-- BEGIN Excerpted passage --
By Philip Pullella
(Reuters) Pope Francis, ending
a contentious bishops' meeting on family issues, on Saturday excoriated
immovable Church leaders who "bury their heads in the sand" and hide
behind rigid doctrine while families suffer...
In his final address, the pope appeared to
criticize ultra-conservatives, saying Church leaders should confront
difficult issues "fearlessly, without burying our heads in the sand."
He
said the synod had "laid bare the closed hearts which frequently hide
even behind the Church's teachings or good intentions, in order to sit
in the chair of Moses and judge, sometimes with superiority and
superficiality, difficult cases and wounded families"...
The synod document did offer some hope for the
full re-integration into the Church of some Catholics who divorce and
remarry in civil ceremonies.
Under
current Church doctrine they cannot receive communion unless they
abstain from sex with their new partner, because their first marriage is
still valid in the eyes of the Church and they are seen to be living in
an adulterous state of sin.
They
only way such Catholics can remarry is if they receive an annulment, a
ruling that their first marriage never existed in the first place
because of the lack of certain pre-requisites such as psychological
maturity or free will.
-- END Excerpted passage --
-- BEGIN Supplied information --
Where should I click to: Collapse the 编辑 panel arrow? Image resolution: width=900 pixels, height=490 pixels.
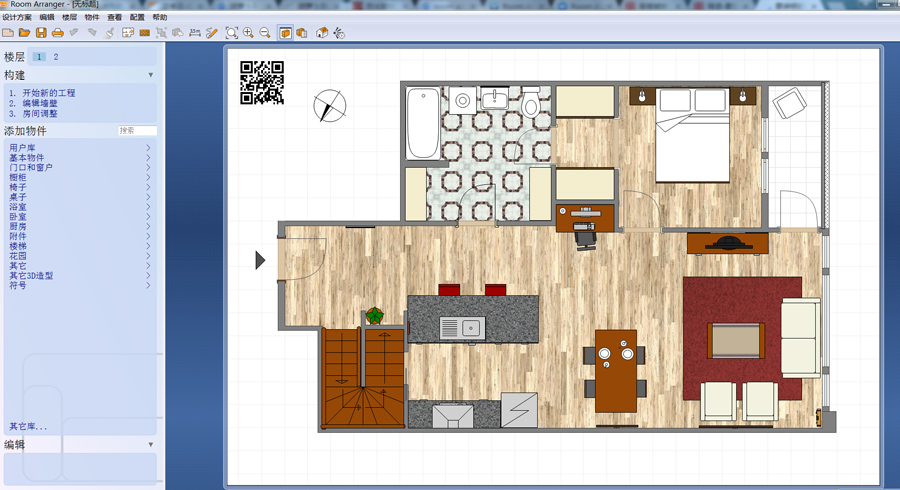pyautogui.click(x=151, y=444)
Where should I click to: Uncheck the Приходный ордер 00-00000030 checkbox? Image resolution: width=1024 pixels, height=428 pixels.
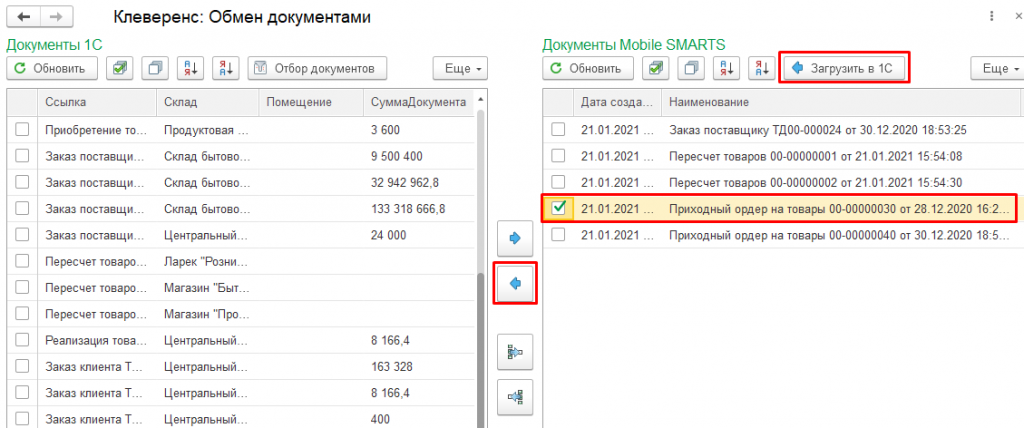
-- END Supplied information --
Reproduce the Reuters article from "By Philip Pullella" to "while families suffer...", substituting "denounced" for "excoriated".

▸ Exercise solution:
By Philip Pullella
(Reuters) Pope Francis, ending
a contentious bishops' meeting on family issues, on Saturday denounced
immovable Church leaders who "bury their heads in the sand" and hide
behind rigid doctrine while families suffer...